One of them caught sight of her.
“There goes the witch,” he muttered, not quietly.
Another snorted. “Bet she hexed her own parents.”
Elle didn’t flinch. She didn’t slow down.
But her fingers clenched tighter on the strap of her backpack until her knuckles turned white.
Luke’s voice dropped low and sharp. “Say that again.”
The group went quiet.
The boy raised his hands, mock surrender. “Chill, man. Just joking.”
Luke didn’t answer. He just kept walking. But the storm in his eyes lingered.
They turned the corner into the east wing, and Elle finally spoke.
“You don’t have to do that.”
“I know,” he said softly. “But I want to.”

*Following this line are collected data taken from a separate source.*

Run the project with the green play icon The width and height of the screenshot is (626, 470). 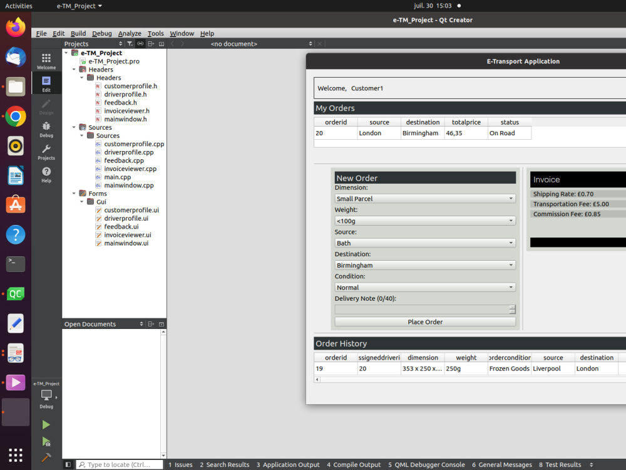coord(46,424)
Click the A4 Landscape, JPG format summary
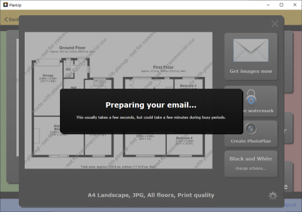 151,195
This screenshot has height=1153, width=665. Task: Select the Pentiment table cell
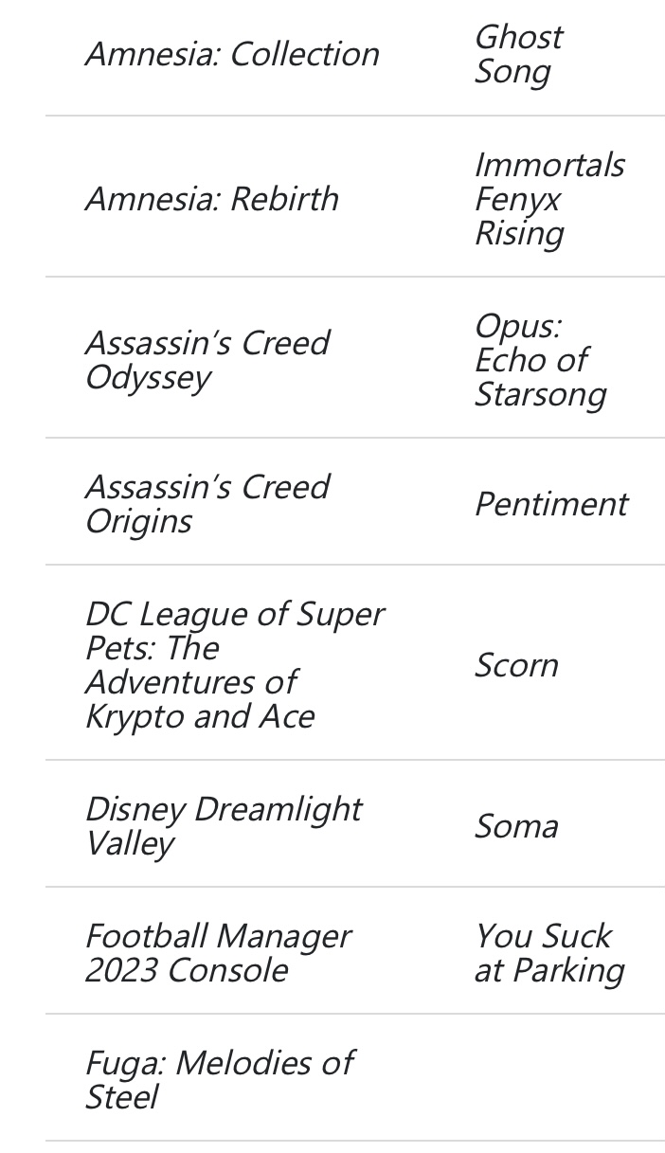pos(550,504)
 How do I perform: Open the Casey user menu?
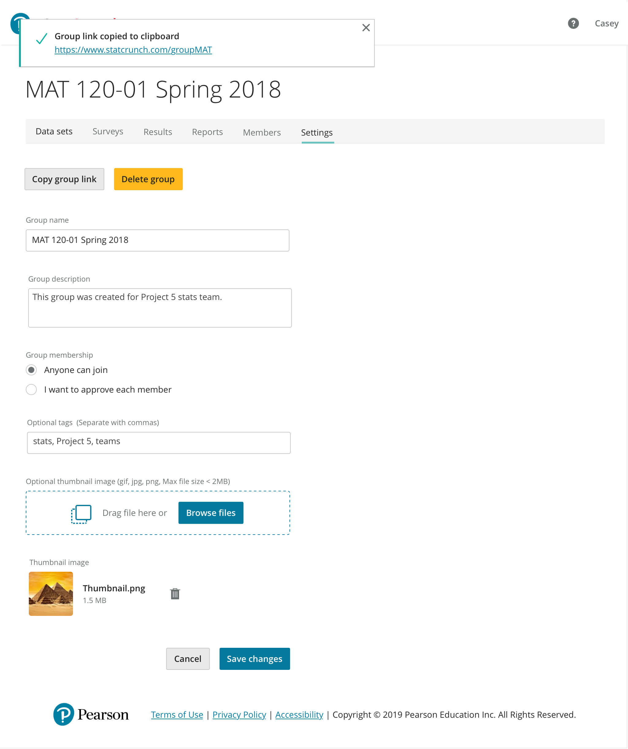tap(606, 24)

They passed the janitor’s closet and the faculty bathroom. A flickering light buzzed above, stuttering with every blink—casting jagged shadows that moved like broken teeth across the floor.
And then—
She saw it.
Locker 237.
Except… there was no Locker 237.
There had never been a Locker 237.
The hallway always ended with 236. Elle had counted them. Again and again. A dozen times, desperate to prove herself wrong. But today, nestled at the end of the row like it had always been there, was one more locker.
Darker than the rest.
Almost black.
Its surface was rough, the metal uneven and unpolished, like it had been welded in haste or torn from somewhere else. The number plate wasn’t there. In its place, etched into the top right corner, was a small crescent moon.
She stopped walking.
Luke took a few more steps before realizing. “Elle?”
She didn’t answer.
The locker vibrated—barely.
A tremor.
Like something inside had stirred.
And then—
A sound.
Not a bang. Not a creak.
A whisper.
Her name.
Elle.
It was so soft she couldn’t be sure she’d really heard it. But her spine knew. Her skin knew. Her heart knew.
Luke was beside her now, hand on her arm. “Elle? What is it?”
She blinked. Swallowed. “Nothing. Just tired.”
But as they walked past it, she could feel the locker behind her.
Watching.
Listening.
Waiting.
That feeling followed her all the way to first period.